#### Consignes:
**a)** Indiquez si chacune des affirmations suivantes concorde avec le texte sur le tableau Bridle Path de Hopper, en répondant par oui ou par non et en citant textuellement les mots décisifs. (i) La piste cavalière peinte existe réellement dans Central Park. (ii) Le pont réel sous lequel passe la piste a été bâti avec du ciment. (iii) L’immeuble visible à l’arrière du tableau est le Dakota.
**b)** Prolongez le texte sur le tableau Bridle Path de Hopper à la suite de sa dernière phrase.

#### Extrait du document:
Deux techniciens en casquette et un badaud en canotier s’interrogent sur ce dysfonctionnement que l’on espère temporaire.


Après ces tableaux d’approche, nous voici armés pour nous attaquer à une des oeuvres les plus insolites dans la production de Hopper, une des seules où il nous montre des personnages en mouvement et un lieu facilement localisable.

Bridle Path

 1939, Collection privée

Hopper 1939 bridle-path

Le lieu

Cette piste cavalière existe vraiment, dans Central Park, à hauteur de la 72ème rue, et passe non pas dans le tunnel sombre représenté par Hopper, mais sous un petit pont mégalithique en schiste de Manhattan, construit sans aucun ciment .

Hopper 1939 bridle-path_aujour d hui

Riftstone Arch, dans Central Park

L’immeuble à l’arrière, avec ses allures de château-fort, est le célèbre Dakota, devant lequel fut assassiné John Lennon.


L’interprétation vaginale

Hopper 1939 bridle-path-porche

Elle s’impose pour de nombreux commentateurs, d’autant qu’une seconde arche tout aussi suspecte  lui fait écho  en haut à gauche, sur la façade du Dakota.

#### Données fournies:
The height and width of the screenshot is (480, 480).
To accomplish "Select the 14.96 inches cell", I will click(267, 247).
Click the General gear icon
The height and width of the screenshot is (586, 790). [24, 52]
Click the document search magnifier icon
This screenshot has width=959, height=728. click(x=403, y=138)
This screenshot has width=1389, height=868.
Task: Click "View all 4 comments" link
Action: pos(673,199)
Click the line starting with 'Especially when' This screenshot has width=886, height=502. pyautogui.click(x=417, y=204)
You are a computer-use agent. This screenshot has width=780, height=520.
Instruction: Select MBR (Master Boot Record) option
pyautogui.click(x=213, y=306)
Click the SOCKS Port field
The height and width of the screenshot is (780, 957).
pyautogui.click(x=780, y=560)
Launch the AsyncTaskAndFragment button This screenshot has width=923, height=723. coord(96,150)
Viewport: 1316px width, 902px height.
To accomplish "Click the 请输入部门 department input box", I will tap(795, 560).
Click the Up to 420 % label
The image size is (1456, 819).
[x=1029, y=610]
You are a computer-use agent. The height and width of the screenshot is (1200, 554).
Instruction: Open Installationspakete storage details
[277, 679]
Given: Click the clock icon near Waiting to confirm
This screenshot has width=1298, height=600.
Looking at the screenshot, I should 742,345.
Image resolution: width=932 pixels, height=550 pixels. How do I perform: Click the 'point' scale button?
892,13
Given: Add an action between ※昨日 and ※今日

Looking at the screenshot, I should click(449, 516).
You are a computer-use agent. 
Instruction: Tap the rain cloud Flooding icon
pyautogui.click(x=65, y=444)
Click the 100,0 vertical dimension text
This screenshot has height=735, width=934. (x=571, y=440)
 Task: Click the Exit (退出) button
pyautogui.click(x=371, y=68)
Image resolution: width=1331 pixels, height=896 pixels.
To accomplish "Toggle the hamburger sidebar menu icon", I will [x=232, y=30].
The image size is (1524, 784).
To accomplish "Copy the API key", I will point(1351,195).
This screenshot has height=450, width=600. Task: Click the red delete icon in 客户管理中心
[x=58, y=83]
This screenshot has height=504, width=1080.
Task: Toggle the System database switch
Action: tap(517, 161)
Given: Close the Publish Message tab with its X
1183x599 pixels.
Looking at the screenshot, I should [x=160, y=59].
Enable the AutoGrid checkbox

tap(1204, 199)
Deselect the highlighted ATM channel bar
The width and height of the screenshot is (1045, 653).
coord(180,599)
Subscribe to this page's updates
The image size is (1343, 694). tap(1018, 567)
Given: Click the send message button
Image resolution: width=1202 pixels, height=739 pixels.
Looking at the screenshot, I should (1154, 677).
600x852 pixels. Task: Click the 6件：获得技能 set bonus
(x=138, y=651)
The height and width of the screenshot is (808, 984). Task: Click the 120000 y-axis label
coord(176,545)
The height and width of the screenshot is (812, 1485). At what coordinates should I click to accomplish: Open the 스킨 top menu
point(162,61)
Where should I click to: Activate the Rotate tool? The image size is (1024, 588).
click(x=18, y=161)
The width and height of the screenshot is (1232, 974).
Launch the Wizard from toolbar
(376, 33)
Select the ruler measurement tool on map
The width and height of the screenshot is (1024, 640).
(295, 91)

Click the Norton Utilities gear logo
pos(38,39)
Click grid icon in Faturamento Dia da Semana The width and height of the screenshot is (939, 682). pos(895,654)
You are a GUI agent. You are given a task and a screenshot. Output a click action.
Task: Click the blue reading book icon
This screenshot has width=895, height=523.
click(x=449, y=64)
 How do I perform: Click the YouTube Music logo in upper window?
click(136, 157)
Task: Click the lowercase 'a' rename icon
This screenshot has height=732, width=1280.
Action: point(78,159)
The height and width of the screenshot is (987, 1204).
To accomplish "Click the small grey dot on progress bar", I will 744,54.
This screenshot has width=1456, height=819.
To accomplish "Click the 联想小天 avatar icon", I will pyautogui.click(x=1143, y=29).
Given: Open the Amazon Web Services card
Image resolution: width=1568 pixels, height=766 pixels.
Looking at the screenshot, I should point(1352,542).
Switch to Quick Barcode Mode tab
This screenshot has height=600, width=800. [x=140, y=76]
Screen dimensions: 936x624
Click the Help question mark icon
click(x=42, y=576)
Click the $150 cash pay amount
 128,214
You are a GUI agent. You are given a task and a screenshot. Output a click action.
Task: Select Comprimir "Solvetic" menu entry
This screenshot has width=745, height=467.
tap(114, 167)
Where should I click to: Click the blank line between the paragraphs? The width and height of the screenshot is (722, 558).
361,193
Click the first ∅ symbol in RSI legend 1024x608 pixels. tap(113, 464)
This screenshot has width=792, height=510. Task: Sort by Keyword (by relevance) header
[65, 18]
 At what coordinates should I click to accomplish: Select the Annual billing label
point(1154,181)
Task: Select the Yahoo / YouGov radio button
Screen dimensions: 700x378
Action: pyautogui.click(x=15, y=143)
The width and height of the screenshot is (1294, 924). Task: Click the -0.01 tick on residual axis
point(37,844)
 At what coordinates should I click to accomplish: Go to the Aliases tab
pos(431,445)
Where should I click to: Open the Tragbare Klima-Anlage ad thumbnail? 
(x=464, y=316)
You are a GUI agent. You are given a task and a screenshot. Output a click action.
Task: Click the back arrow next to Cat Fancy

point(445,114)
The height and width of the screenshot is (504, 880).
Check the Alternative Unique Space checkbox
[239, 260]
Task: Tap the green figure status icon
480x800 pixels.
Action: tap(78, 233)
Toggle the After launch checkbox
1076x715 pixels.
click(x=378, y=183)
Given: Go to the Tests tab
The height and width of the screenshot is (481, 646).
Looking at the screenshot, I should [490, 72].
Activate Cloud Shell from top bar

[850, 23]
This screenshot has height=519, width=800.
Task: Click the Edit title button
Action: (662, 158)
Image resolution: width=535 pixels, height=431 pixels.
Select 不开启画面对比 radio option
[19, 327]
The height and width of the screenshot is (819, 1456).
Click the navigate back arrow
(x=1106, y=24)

#### Résultats obtenus:
**a)**
(i) Oui : « Cette piste cavalière existe vraiment, dans Central Park ».
(ii) Non : « construit sans aucun ciment ».
(iii) Oui : « L’immeuble à l’arrière, avec ses allures de château-fort, est le célèbre Dakota ».

**b)**
Arche que malheureusement Hopper n’a pas inventée…

Hiopper 1939 bridle-path_dakota

Le tableau pourrait même évoquer une scène biblique bien connue, accommodée à la sauce new-yorkaise :

« Pensant à l’intrépidité d’Eve et à la réticence d’Adam lorsqu’ils commirent le Péché Originel (dans un jardin de surcroît, que Central Park évoque facilement), je suis également tenté de voir dans Bridle Path une allusion à la Chute« . Un théâtre silencieux, l’art d’E.Hopper, Walter Walls, p 48.


L’interprétation vaginale (variante)

Plus subtilement, certains s’interrogent sur la réticence du cavalier :

 « Celui-ci tire sur la bride pour retenir son destrier blanc. Il ne renonce certainement pas à pénétrer dans le tunnel, mais il est vraisemblable qu’il veut éviter – par courtoisie ? – de précéder la jeune femme blonde. La symbolique équine est trop évidente pour qu’il soit besoin d’insister sur la suggestion d’un désir sexuel impétueux mais différé, suggestion rendue encore plus évidente par l’obscurité de l’entrée du tunnel – analogon de la « petite mort ». Alain Cueff, Edward Hopper, Entractes, Flammarion  2012

 

 

L’interprétation historique

Selon une théorie récente  (*), ce tableau ferait partie des trois oeuvres majeures de 1939  travaillées par l’angoisse du conflit mondial. Tandis que Roosevelt multipliait  les programmes d’aide à l’Angleterre, une grande partie des Américains – dont Hopper, demandaient  à  brider ces initiatives pour éviter d’être entraînés dans le nouveau conflit européen. Ce tableau  représenterait   la résistance à entrer  en guerre, symbolisée par les chevaux qui rechignent à s’engouffrer dans le tunnel sombre.

 (*) Alexander Nemerov,  2007, Wyeth Lecture in American Art at the National Gallery of Art in Washington “Ground Swell: Edward Hopper in 1939.”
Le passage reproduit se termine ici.